Estimation of the depth of myometrial invasion (MI) in endometrial cancer is pivotal in the preoperatively staging. Magnetic resonance (MR) reports suffer from human subjectivity. Multiparametric MR imaging radiomics and parameters may improve the diagnostic accuracy. To discriminate between patients with MI ≥ 50% using a machine learning-based model combining texture features and descriptors from preoperatively MR images. Retrospective. One hundred forty-three women with endometrial cancer were included. The series was split into training (n= 107, 46 with MI ≥ 50%) and test (n= 36, 16 with MI ≥ 50%) cohorts.
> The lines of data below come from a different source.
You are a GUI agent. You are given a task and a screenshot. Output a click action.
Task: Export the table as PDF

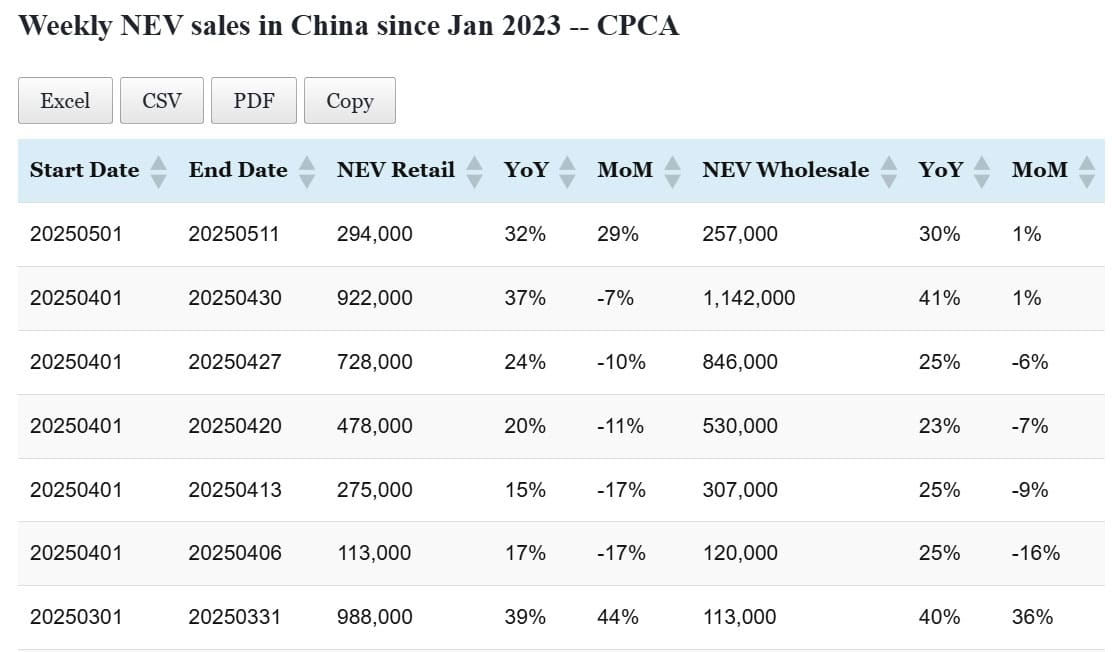[x=253, y=101]
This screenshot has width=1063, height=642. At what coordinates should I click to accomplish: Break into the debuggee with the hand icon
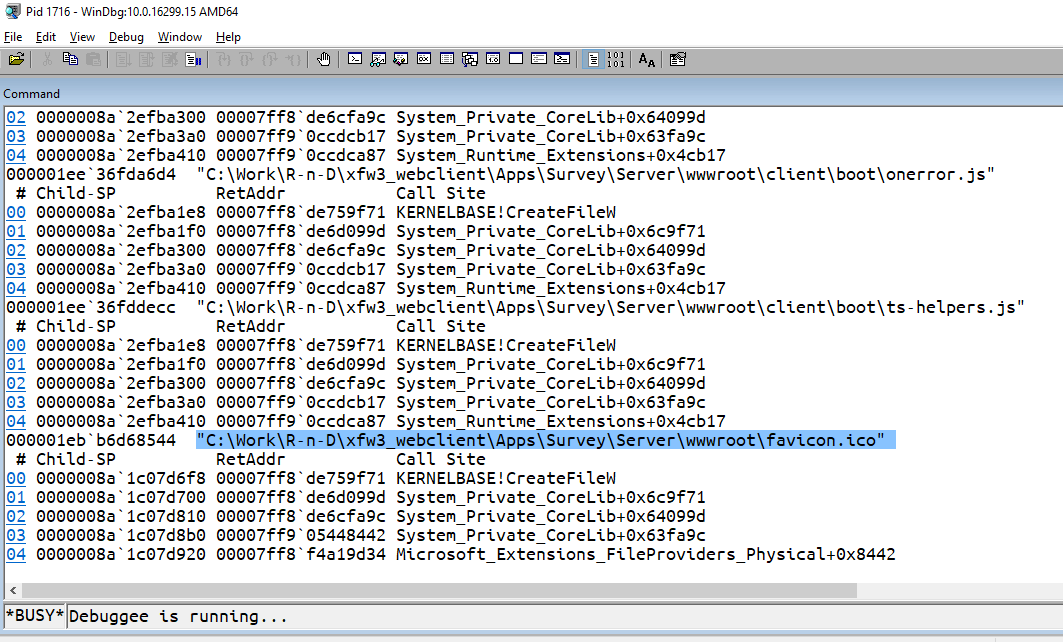pos(324,59)
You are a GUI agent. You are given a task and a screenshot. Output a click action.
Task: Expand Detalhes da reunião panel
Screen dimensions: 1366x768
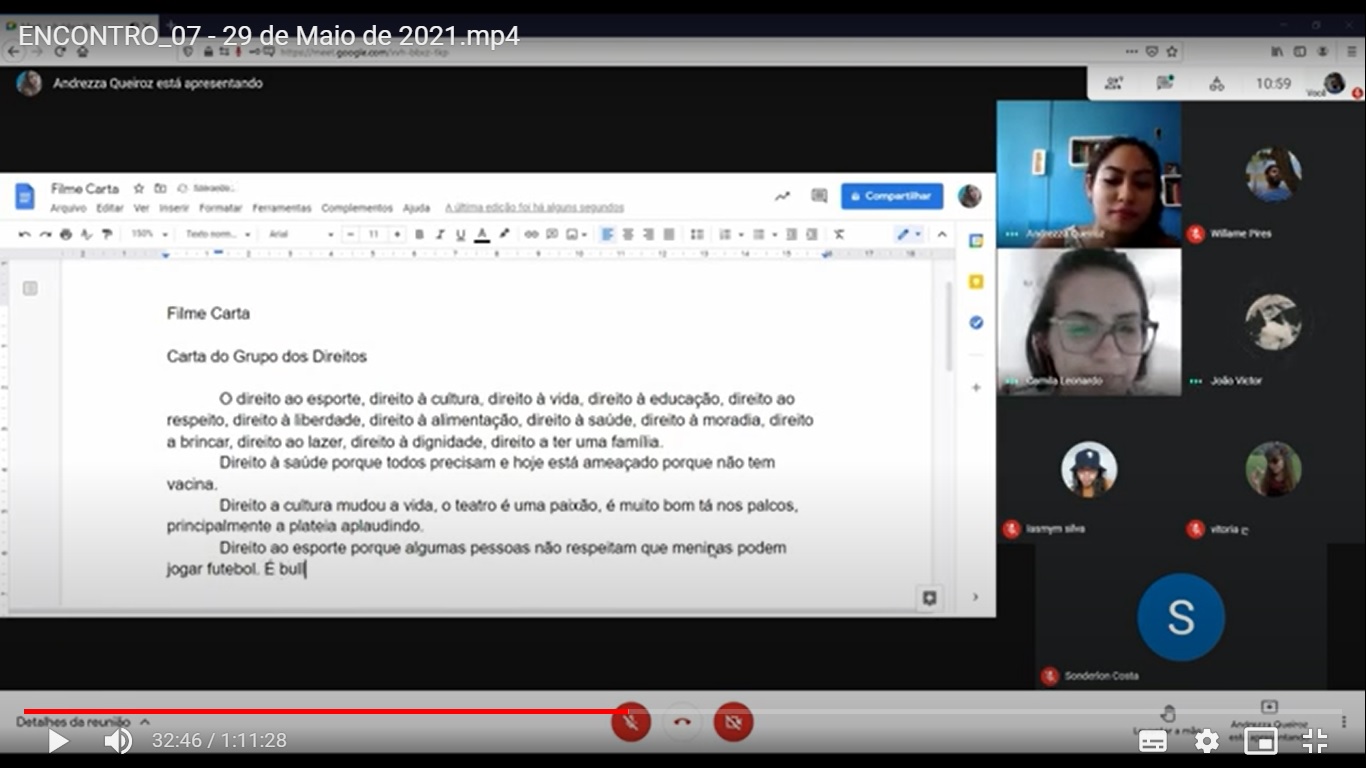click(82, 721)
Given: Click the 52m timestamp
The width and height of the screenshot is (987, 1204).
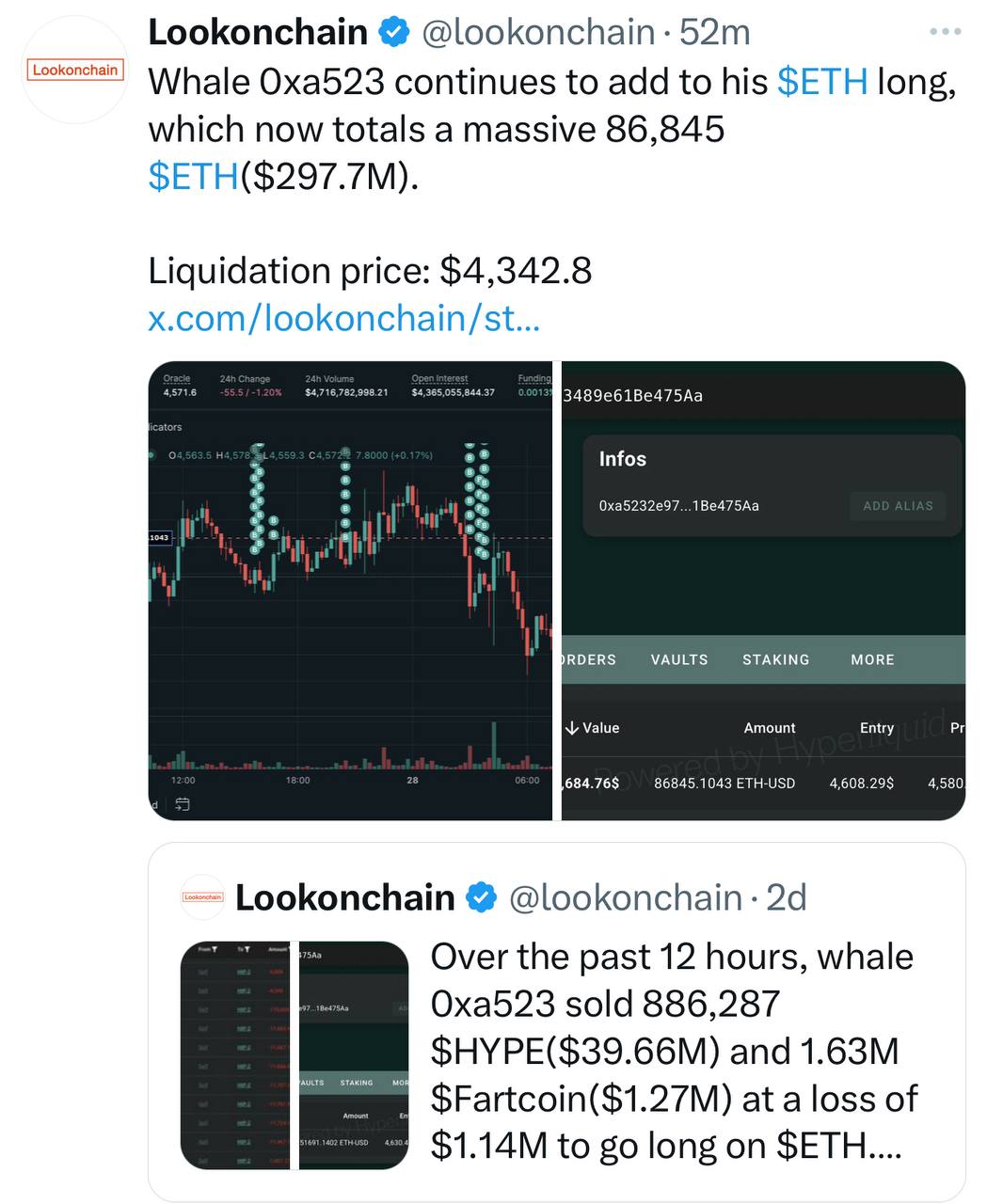Looking at the screenshot, I should point(714,33).
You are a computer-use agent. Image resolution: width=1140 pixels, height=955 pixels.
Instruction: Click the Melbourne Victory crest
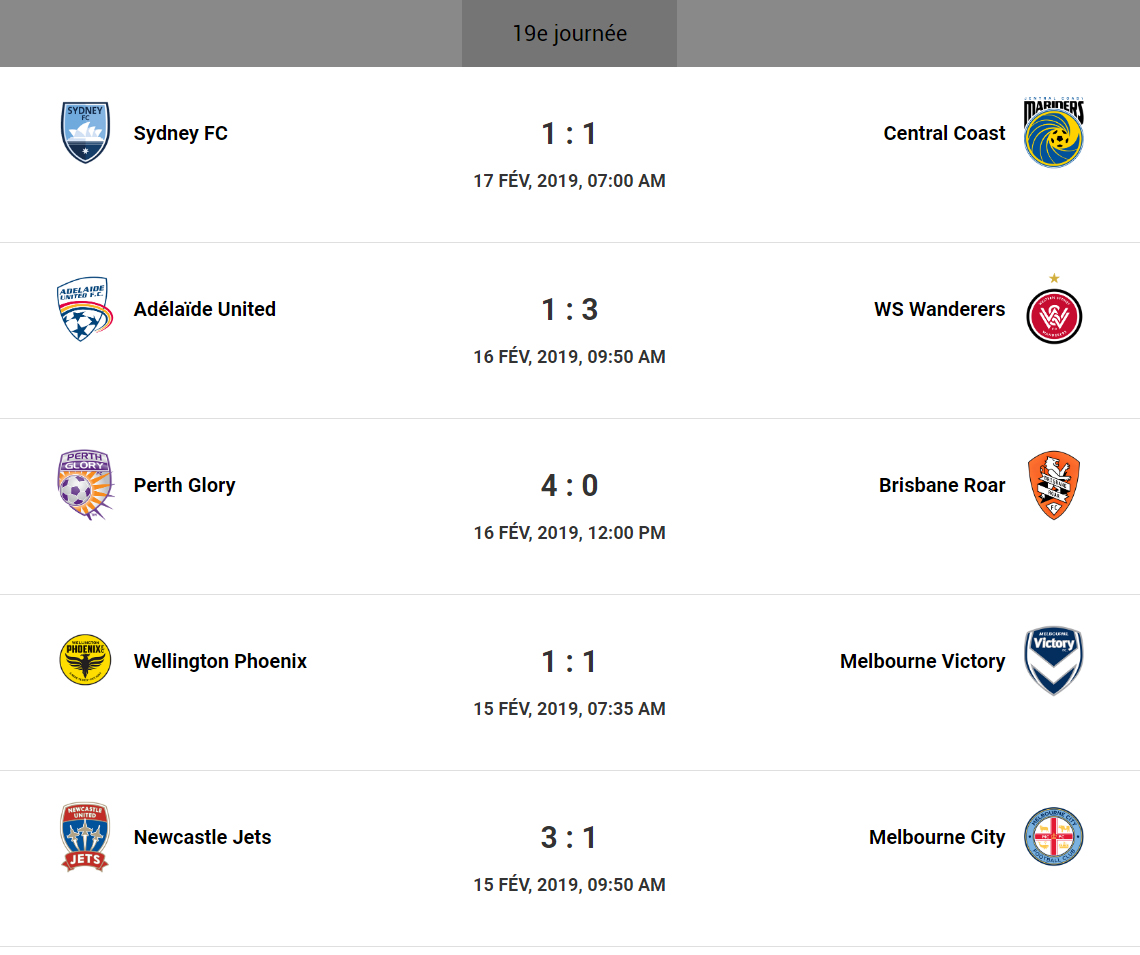(x=1054, y=660)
Fast spin echo T2-weighted (T2W), diffusion-weighted (DW), and T1-weighted gradient echo dynamic contrast-enhanced (DCE) sequences were obtained at 1.5 or 3 T magnets. Tumors were manually segmented slice-by-slice. Texture metrics were calculated from T2W and ADC map images. Also, the apparent diffusion coefficient (ADC), wash-in slope, wash-out slope, initial area under the curve at 60 sec and at 90 sec, initial slope, time to peak and peak amplitude maps from DCE sequences were obtained as parameters. MR diagnostic models using single-sequence features and a combination of features and parameters from the three sequences were built to estimate MI using Adaboost methods. The pathological depth of MI was used as gold standard. Area under the receiver operating characteristic curve (AUROC), sensitivity, specificity, accuracy, positive predictive value, negative predictive value, precision and recall were computed to assess the Adaboost models performance. The diagnostic model based on the features and parameters combination showed the best performance to depict patient with MI ≥ 50% in the test cohort (accuracy=86.1% and AUROC=87.1%). The rest of diagnostic models showed a worse accuracy (accuracy=41.67%-63.89% and AUROC=41.43%-63.13%). The model combining the texture features from T2W and ADC map images with the semi-quantitative parameters from DW and DCE series allow the preoperative estimation of myometrial invasion. EVIDENCE LEVEL: 4 TECHNICAL EFFICACY: Stage 3.